Como sea, la guerra sucia en su contra ha elevado sus activos. Por una parte, los ataques lo han beneficiado en términos de promoción mediática. Pues ya lo decía P.T. Barnum: “No existe la mala publicidad”, y en política menos. Por otra, al ser más visible por la propaganda gratuita, él ha aprovechado esta situación para destacar las acciones, programas y logros de su gobierno.

Hay que reconocer esa parte en Torres Culebro. No se engancha en los dimes y diretes y tampoco busca la confrontación con sus velados adversarios políticos.

Mejor todavía, en lugar de eso se ha puesto a trabajar.
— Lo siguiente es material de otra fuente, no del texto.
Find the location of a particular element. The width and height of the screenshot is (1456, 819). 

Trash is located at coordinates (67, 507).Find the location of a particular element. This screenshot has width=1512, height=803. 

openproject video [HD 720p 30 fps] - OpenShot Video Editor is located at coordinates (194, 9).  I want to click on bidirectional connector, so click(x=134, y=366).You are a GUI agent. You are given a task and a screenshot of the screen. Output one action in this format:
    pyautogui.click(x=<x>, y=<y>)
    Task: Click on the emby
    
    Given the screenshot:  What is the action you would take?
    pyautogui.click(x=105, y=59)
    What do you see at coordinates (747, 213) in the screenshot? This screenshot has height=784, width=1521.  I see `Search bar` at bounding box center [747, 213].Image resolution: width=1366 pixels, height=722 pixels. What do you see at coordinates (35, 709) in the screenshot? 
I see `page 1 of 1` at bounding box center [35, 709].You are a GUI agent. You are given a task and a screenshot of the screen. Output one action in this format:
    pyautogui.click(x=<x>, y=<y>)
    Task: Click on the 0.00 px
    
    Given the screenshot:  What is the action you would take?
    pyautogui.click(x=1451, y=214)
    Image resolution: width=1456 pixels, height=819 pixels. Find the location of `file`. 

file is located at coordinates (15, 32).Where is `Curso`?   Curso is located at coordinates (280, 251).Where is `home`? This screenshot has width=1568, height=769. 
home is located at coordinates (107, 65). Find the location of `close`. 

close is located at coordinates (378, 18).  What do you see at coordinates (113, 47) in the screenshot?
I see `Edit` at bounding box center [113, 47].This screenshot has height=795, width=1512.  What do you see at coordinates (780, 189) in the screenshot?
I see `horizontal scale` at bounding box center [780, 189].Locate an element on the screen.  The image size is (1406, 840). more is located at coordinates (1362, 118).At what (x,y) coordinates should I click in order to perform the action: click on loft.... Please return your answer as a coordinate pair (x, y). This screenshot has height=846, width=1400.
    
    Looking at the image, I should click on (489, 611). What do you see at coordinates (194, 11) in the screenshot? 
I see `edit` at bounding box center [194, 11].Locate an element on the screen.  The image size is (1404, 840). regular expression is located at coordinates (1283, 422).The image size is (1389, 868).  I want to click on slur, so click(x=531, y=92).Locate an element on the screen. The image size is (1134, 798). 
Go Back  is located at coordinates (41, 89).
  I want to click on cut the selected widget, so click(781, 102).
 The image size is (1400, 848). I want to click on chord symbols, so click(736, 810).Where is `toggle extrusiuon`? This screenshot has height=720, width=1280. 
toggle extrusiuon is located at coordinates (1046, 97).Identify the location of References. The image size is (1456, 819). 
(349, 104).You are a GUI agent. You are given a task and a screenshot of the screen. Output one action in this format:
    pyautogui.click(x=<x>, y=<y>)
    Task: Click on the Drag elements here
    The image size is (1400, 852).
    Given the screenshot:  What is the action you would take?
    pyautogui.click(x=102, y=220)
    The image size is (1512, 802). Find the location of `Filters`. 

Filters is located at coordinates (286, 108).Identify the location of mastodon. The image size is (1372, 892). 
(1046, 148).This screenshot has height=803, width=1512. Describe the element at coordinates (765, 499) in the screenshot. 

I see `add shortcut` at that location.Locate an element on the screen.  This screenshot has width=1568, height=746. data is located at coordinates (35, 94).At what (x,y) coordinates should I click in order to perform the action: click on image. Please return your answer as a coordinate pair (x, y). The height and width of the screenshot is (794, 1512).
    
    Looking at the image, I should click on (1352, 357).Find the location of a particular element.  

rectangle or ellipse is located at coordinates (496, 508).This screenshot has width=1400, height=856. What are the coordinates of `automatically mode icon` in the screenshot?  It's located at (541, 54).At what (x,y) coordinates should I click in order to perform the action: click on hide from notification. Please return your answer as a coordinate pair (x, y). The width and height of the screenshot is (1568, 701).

A diferencia de muchos aspirantes a la alcaldía capitalina, es su trabajo su mejor argumento y el motivo por el cual se ha ganado la confianza de miles de tuxtlecos.

¿Quién no podría estar contento con un gobernante que durante el primer año de gestión ha inaugurado más de 240 calles integrales en más de 50 colonias, que ha rehabilitado parques, mercados públicos y el alumbrado, que ha mejorado la conectividad vial, que ha impulsado programas en apoyo a madres de familia con la entrega de aves de traspatio y alimentos balanceados, o paquetes de útiles escolares para estudiantes de quinto semestre de preparatoria o tinacos y láminas a familias en situación de vulnerabilidad, logrando hacer justicia social y buscando mejorar su calidad de vida?

Aparte, en colaboración y coordinación con el Gobierno del Estado ha implementado estrategias para recuperar la seguridad del municipio y, también en conjunto, busca convertir a Tuxtla Gutiérrez en la capital del sursureste de México, con mayor inversión y turismo.

Repito: ignoro si Ángel Torres ha anunciado su intención de competir por la reelección en 2027, pero en este contexto, donde unos lo atacan y él responde con resultados tangibles, bien podría levantar la mano.

EN RESUMEN

En fin, es triste saber que las calenturas políticas rumbo al 2027 son, en gran medida, la manifestación más clara de un sistema que parece depender más de la movilización electoral que de la consolidación de políticas públicas.

Y creo, en este sentido, que la pregunta no es quién ganará la próxima elección, sino cuánto más aguantará el ciudadano de a pie ante la calentura de los políticos que ambicionan más saltar a la alcaldía tuxtleca que en entregar resultados de sus actuales responsabilidades públicas.